# [WHAT THIS TASK INVOLVES]
What is needed here is every line of the records that includes "agent".

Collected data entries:
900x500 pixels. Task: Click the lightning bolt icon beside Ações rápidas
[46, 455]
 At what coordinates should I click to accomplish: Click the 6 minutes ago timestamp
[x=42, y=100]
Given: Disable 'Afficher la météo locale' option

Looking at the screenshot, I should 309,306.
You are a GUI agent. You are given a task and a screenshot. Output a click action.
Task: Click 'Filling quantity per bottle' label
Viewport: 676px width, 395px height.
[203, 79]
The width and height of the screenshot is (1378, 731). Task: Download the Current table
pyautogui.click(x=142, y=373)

* * *

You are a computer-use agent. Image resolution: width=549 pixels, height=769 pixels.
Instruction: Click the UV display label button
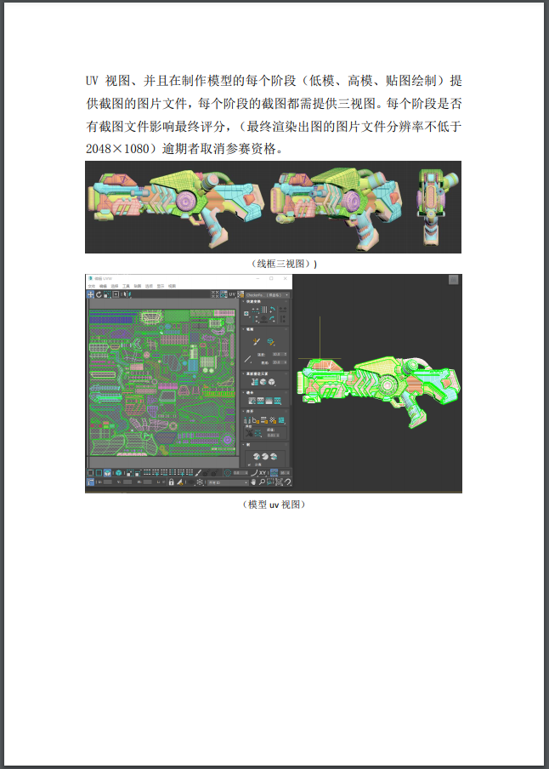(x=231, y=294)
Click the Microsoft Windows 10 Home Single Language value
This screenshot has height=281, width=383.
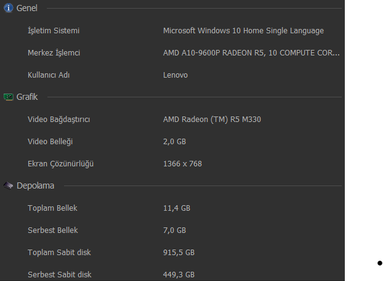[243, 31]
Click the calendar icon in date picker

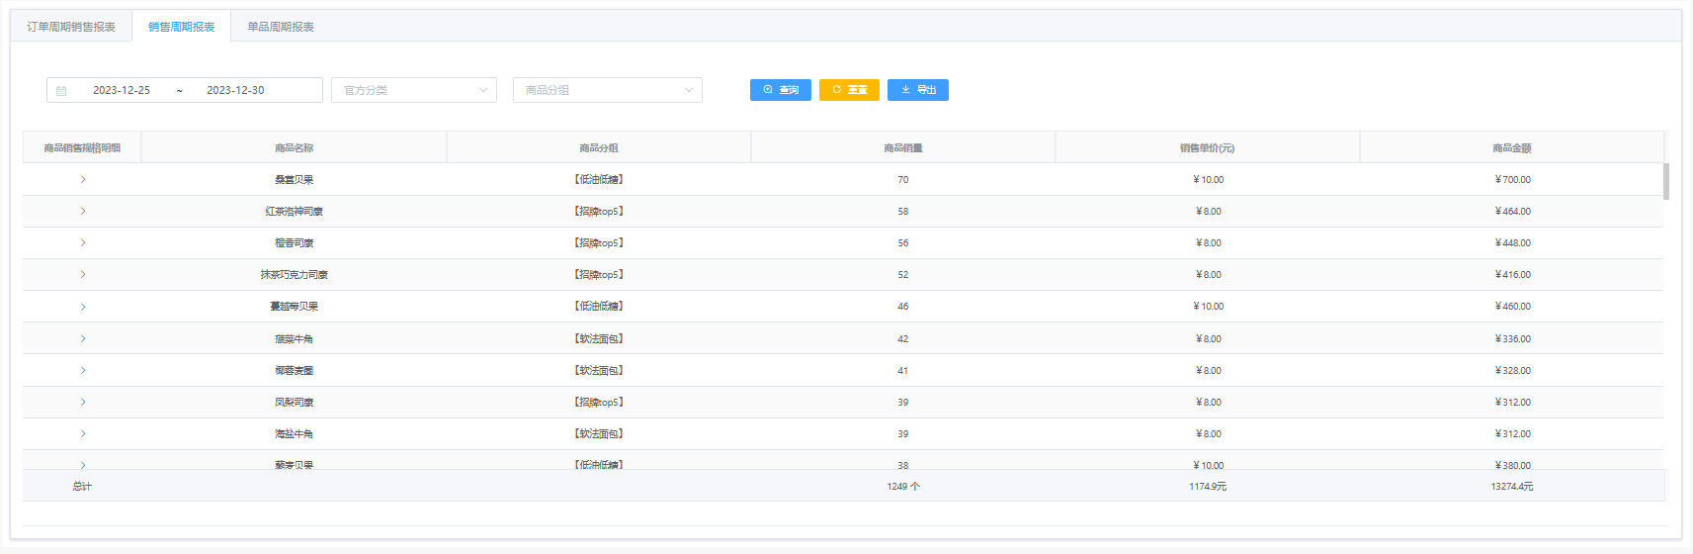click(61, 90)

# [WRITTEN RESPONSE]
You are a GUI agent. You are given a task and a screenshot. Output a click action.
You are a computer-use agent. Image resolution: width=549 pixels, height=769 pixels.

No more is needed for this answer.